Data in this exercise START

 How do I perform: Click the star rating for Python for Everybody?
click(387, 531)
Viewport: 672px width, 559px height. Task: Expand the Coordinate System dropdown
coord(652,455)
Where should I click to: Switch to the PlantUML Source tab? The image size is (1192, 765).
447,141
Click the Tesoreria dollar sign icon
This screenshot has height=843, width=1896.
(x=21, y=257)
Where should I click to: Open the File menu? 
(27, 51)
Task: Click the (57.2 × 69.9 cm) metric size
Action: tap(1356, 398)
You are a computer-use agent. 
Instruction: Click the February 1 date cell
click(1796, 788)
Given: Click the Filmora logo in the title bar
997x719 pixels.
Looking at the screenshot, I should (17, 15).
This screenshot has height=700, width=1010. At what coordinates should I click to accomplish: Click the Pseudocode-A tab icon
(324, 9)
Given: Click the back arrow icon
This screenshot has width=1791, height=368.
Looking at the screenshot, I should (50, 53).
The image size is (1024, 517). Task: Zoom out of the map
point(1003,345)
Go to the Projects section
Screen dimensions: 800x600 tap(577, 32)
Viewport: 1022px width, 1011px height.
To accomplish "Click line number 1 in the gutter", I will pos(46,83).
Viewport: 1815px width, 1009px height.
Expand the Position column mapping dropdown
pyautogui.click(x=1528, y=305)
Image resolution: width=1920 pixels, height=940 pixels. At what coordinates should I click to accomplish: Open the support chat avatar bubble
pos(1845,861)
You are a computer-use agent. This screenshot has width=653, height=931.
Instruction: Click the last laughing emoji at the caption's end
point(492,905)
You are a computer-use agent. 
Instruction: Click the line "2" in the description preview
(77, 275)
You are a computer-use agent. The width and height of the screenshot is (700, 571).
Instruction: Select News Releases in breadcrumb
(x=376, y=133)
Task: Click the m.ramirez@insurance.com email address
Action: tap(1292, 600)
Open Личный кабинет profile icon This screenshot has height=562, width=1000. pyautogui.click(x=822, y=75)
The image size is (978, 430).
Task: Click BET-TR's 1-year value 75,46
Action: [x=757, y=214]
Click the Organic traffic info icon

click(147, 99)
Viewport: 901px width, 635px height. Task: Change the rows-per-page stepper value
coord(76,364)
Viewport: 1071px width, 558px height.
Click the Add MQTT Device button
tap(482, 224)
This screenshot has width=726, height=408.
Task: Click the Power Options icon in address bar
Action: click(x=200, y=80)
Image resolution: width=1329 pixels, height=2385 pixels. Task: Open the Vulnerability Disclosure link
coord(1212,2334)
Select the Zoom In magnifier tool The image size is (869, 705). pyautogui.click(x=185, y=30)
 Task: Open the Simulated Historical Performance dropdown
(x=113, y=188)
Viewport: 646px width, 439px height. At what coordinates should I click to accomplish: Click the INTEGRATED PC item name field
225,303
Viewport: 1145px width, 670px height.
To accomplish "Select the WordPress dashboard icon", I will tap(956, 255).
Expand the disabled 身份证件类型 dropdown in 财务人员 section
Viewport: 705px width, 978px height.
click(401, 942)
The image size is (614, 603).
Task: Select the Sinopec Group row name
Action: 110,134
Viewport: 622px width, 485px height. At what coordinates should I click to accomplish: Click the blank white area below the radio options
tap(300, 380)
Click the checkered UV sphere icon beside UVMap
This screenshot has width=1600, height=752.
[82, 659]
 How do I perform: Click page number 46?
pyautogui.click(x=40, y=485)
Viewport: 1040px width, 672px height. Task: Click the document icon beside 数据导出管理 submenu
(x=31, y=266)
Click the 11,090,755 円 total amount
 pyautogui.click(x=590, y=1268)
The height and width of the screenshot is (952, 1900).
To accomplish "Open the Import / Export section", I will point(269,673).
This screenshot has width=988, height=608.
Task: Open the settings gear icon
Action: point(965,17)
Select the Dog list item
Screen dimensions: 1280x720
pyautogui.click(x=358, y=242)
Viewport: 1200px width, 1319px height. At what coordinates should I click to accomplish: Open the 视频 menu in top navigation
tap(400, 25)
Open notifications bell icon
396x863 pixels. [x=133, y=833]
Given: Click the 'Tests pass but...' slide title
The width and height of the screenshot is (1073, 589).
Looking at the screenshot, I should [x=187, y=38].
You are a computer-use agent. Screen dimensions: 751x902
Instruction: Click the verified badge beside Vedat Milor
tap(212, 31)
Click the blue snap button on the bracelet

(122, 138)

Data in this exercise END

About this exercise:
What is the number of lines in these entries that hold "Given"? Reply with the figure alone.

Result:
3